Single by Priscilla Wright with Don Wright and The Septette
- B-side: "Please Have Mercy"
- Released: April 1955
- Genre: Traditional pop
- Length: 2:53
- Label: Sparton
- Songwriter: Warwick Webster

Priscilla Wright singles chronology
|  | "The Man in the Raincoat" (1955) | "Midnight Train" (1955) |

= The Man in the Raincoat (song) =

"The Man in the Raincoat" is a song written by Warwick Webster, which was first released by Priscilla Wright in April 1955, and became a hit in the United States. Another hit version was released by Marion Marlowe later that year.
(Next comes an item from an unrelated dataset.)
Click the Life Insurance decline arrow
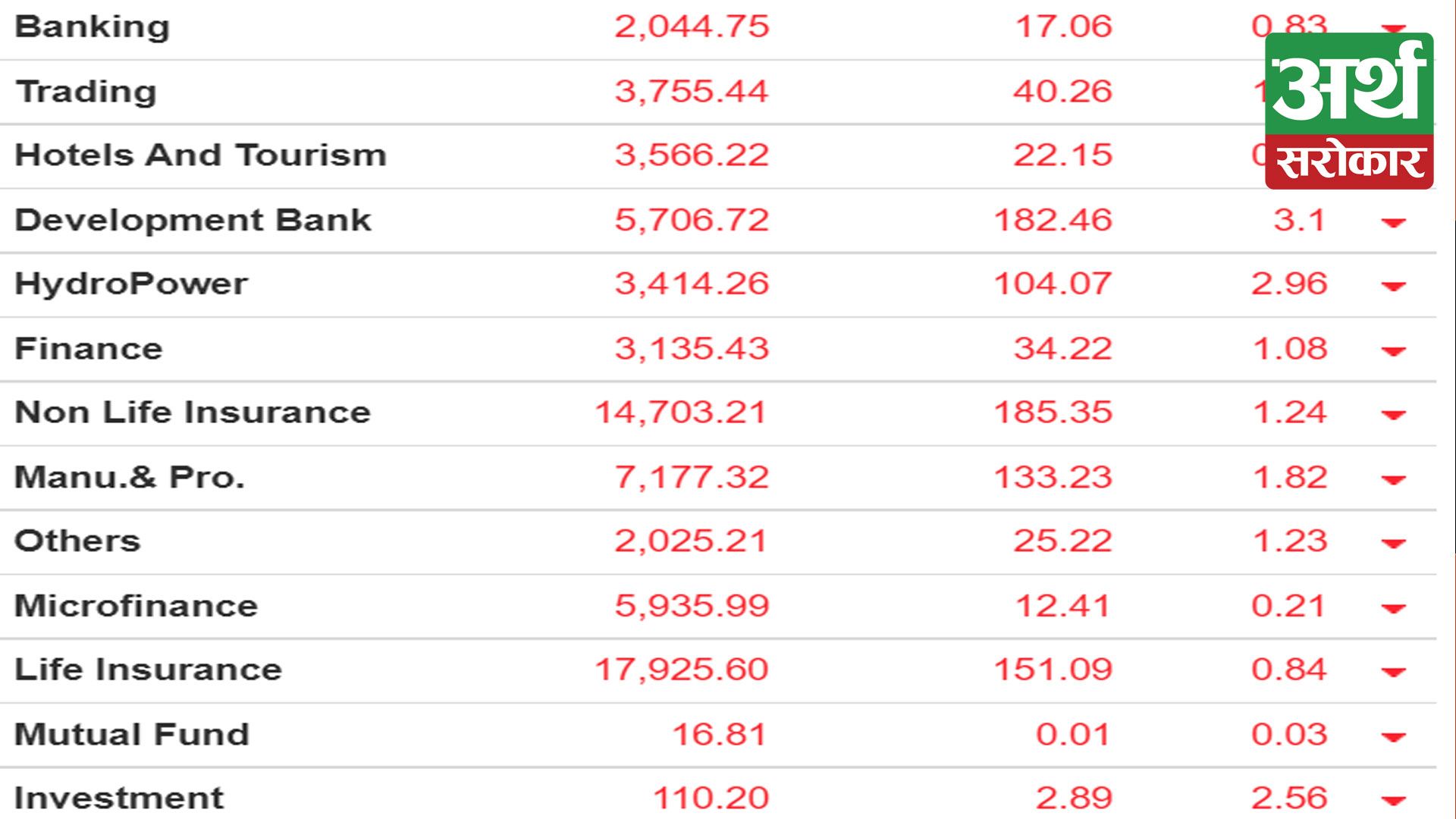This screenshot has width=1456, height=819. [1394, 672]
==Priscilla Wright versions==
Priscilla Wright's original version was recorded at the studios of CFPL, where Don Wright was station manager. The song was originally recorded for the Canadian Sparton label, and was released in the United States on the Unique label. Wright was 14 at the time the song was released, and was the daughter of Don Wright, who was the arranger on the recording. Priscilla Wright performed the song on Ed Sullivan's Toast of the Town on July 3, 1955.
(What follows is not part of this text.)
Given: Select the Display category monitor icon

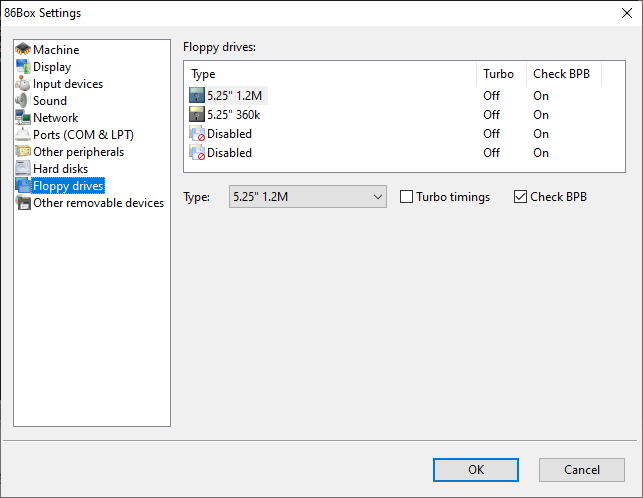Looking at the screenshot, I should [23, 66].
Priscilla Wright re-recorded the song in 1988. This version reached No. 8 on RPMs Adult Contemporary chart.

==Chart performance==
The song reached No. 12 on the Cash Box Top 50 Best Selling Records chart, in a tandem ranking of Priscilla Wright, Marion Marlowe, Karen Chandler, and Lita Roza's versions, with Priscilla Wright and Marion Marlowe's versions marked as bestsellers, while reaching No. 10 on Cash Boxs chart of records disk jockeys played most, in a tandem ranking of Priscilla Wright and Marion Marlowe's versions, and No. 11 on Cash Boxs chart of "The Nation's Top Ten Juke Box Tunes". The song also reached No. 11 on Billboards Honor Roll of Hits.

The song was ranked No. 50 on Billboards ranking of "1955's Top Tunes", based on the Honor Roll of Hits.

===Priscilla Wright version===

| Chart (1955) | Peak position |
|---|---|
| US Billboard Best Sellers in Stores | 18 |
| US Billboard Most Played by Jockeys | 16 |
| US Billboard Most Played in Juke Boxes | 20 |

===Marion Marlowe version===

| Chart (1955) | Peak position |
|---|---|
| US Billboard Most Played by Jockeys | 14 |
| US Billboard Most Played in Juke Boxes | 18 |

==Claudine Longet version==
In 1967, Claudine Longet released a version of the song as the B-side of "Small Talk" and on the album The Look of Love.